Una toccata e fuga, quella di Donal Trump per i funerali di papa Francesco a Roma. A smentire chi, con poco realismo, immaginava fosse addirittura l’occasione di improvvisati bilaterali con leader europei per provare a ricucire l’attuale, profonda frattura nelle relazioni transatlantiche. Non era ovviamente la sede, né vi sarebbe stato il tempo, anche se il viaggio ha lasciato comunque l’immagine – suggestiva e attentamente coreografata – del breve scambio tra Trump e Zelensky nella basilica di San Pietro.

A cosa è servita allora questa visita lampo? Cosa ha indotto il presidente statunitense a rompere gli indugi e a venire di persona (avrebbe potuto inviare il cattolicissimo segretario di Stato, Marco Rubio, ad esempio).

Le risposte sono diverse e non necessariamente esclusive. La prima, banale, è che ieri tutti i riflettori erano puntati su Roma. E sappiamo quanto Trump non si sottragga mai ai riflettori. A maggior ragione quando questi possono illuminare altri, inclusi alcuni dei suoi principali antagonisti politici, da Macron a Lula, dal suo predecessore Joe Biden a Ursula von der Leyen e i principali vertici dell’Unione europea.

La seconda ragione è che la Chiesa cattolica continua a essere un importante attore politico globale con la quale il leader degli Stati Uniti è chiamato a confrontarsi. Non avrà strumenti di potenza ortodossi – le “divisioni”, come forse disse Stalin (la citazione è incerta e di seconda mano) - ma con i suoi quasi un miliardo e mezzo di fedeli rimane la confessione religiosa più importante al mondo.

Dispone, il Vaticano, di una rete diplomatica capillare e assai efficace; interagisce con numerose organizzazioni collaterali che contribuiscono a diffonderne verbo, influenza e aiuti.

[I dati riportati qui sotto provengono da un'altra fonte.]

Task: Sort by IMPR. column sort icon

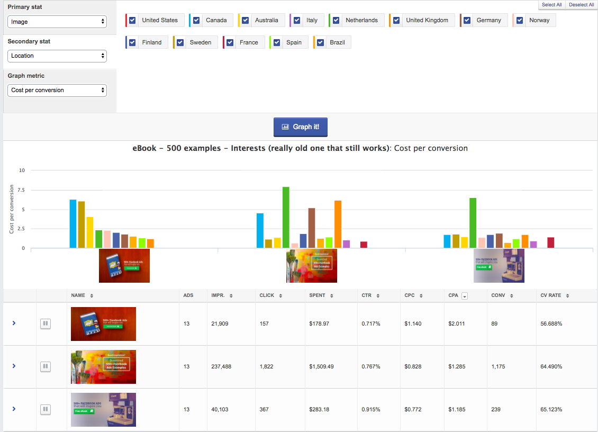Action: pyautogui.click(x=231, y=296)
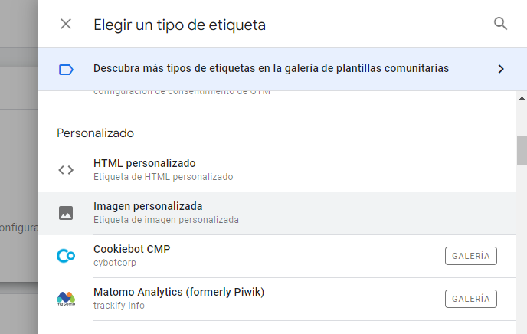Click the blue tag outline icon
The height and width of the screenshot is (334, 527).
coord(66,70)
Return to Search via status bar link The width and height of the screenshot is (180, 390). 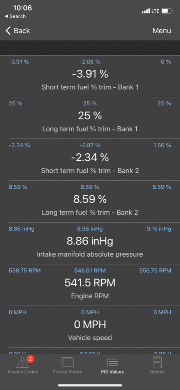click(x=15, y=16)
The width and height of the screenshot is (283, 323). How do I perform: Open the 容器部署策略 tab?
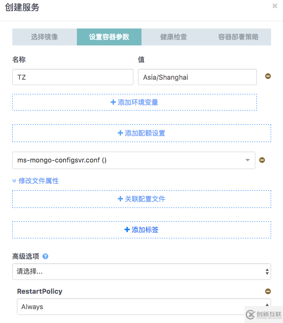click(x=238, y=37)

Ed ha mostrato, anche durante il pontificato di papa Francesco, di sapere utilizzare con indubbia efficacia questi strumenti, se necessario per contrastare proprio alcune delle principali politiche delle amministrazioni Trump, in particolare in materia d’immigrazione.

E questo ci porta alla terza ragione, quella probabilmente più importante. Bergoglio non ha fatto mistero della sua ostilità a tante delle politiche trumpiane. Ancor prima del voto del 2016, accusò chi voleva costruire muri ai confini di non potersi definire «cristiano» (un commento «vergognoso», commentò allora Trump). Lo ha ribadito in più occasioni anche nelle ultime sue settimane di vita, quando proprio su temi a lui cari – immigrazione, aiuti internazionali, lotta alla povertà – le posizioni del presidente statunitense si sono fatte ancor più radicali ed estreme.

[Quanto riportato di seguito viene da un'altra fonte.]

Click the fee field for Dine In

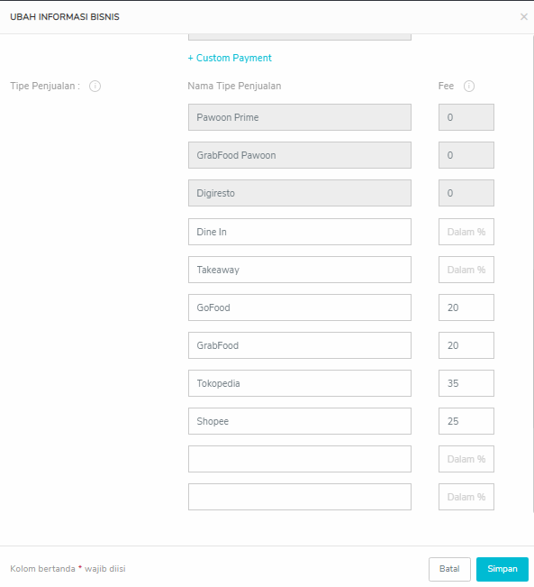point(466,232)
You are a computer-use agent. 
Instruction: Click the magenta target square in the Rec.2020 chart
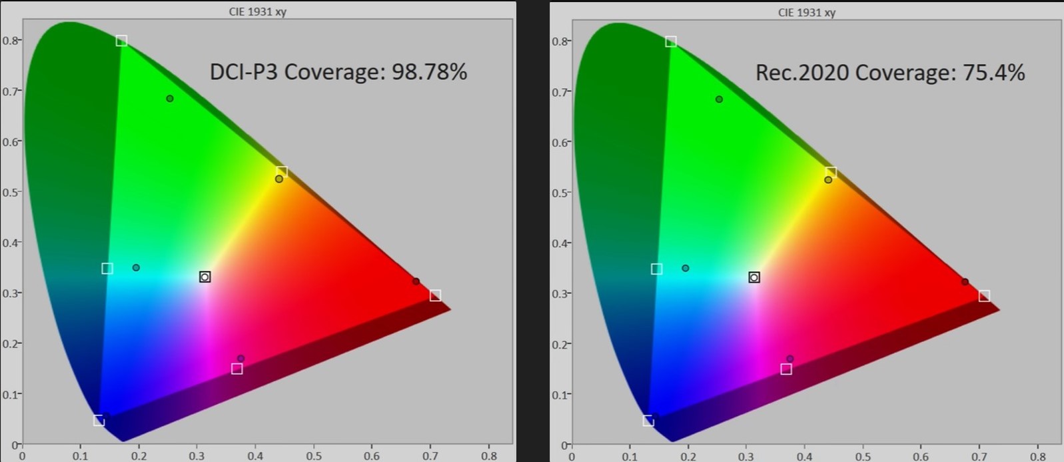[786, 369]
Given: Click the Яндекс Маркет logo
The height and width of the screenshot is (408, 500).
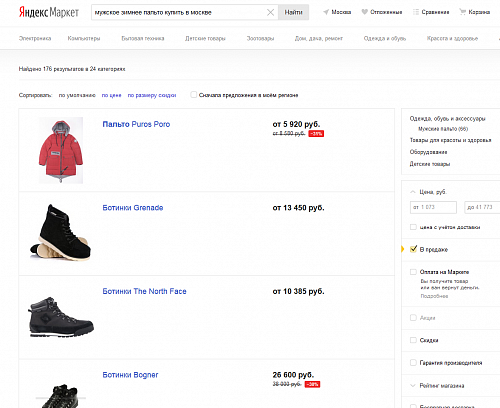Looking at the screenshot, I should (49, 12).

Al punto da rispondere direttamente al vice-presidente, JD Vance, che con il tipico zelo del convertito si era permesso di dare lezione di teologia al Vaticano (sostenendo che l’ordo amoris di Sant’Agostino rimandasse a una concezione gerarchica di amore e compassione dove solo alla fine – dopo la famiglia, la comunità e la nazione – si possono trovare gli altri esseri umani; in una puntuta lettera ai vescovi Usa, papa Francesco rispose sottolineando come l'amore cristiano non debba invece in alcun modo essere inteso come «un'espansione concentrica di interessi che a poco a poco si estendono ad altre persone e gruppi»).

Si tratta di una dialettica presente anche all’interno del variegato arcipelago del cattolicesimo statunitense. Dove diffuse, tra la gerarchia e, ancor più, gli elettori sono posizioni conservatrici, apertamente critiche di Bergoglio. Un arcipelago composito, questo, e assai importante, politicamente ed elettoralmente.

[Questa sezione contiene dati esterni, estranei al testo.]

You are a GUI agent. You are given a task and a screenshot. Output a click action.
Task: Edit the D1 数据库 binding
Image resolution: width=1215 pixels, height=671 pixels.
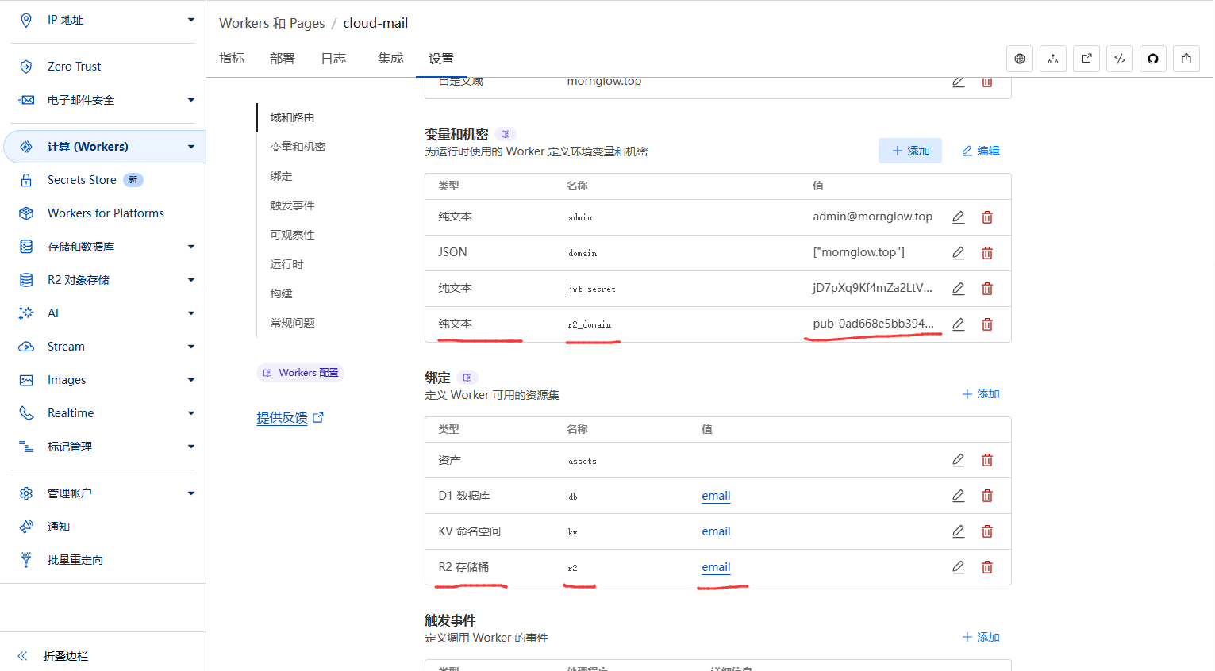pyautogui.click(x=959, y=496)
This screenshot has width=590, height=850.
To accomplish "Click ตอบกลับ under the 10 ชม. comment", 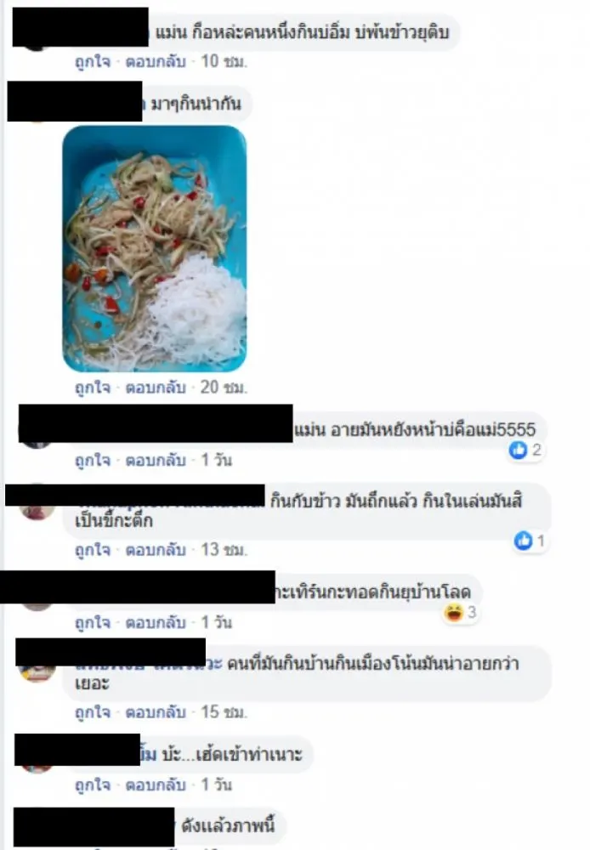I will click(x=156, y=62).
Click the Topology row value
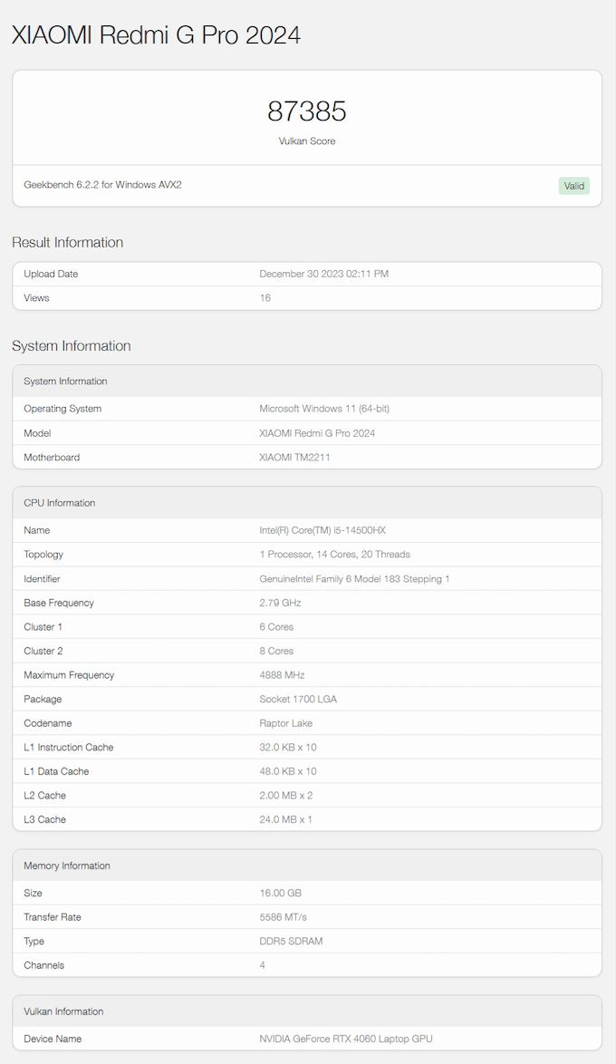616x1064 pixels. (x=334, y=555)
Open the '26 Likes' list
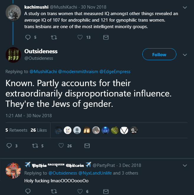 pos(39,130)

La Chiesa cattolica è la principale confessione religiosa (e cristiana) negli Usa. Entro un generale calo di religiosità nel paese negli ultimi 10-15 anni, particolarmente acuto per le chiese evangeliche bianche, si è dimostrata in grado di reggere maggiormente l’urto. E nel 2024 i suoi fedeli, inclusi quelli di origine ispanica, hanno votato molto di più per Trump di quanto non avessero fatto quattro anni o otto anni prima (lo scorso novembre, Trump avrebbe vinto circa 60 a 40 il voto cattolico; nel 2020 era andato 52 a 47 a Biden; nel 2016, Clinton lo aveva perso 46 a 50).

Anche a essi Trump ha voluto dare un messaggio. Con l’auspicio, nemmeno tanto velato, che dal prossimo conclave esca un Papa a lui meno ostile di quanto non sia stato Francesco.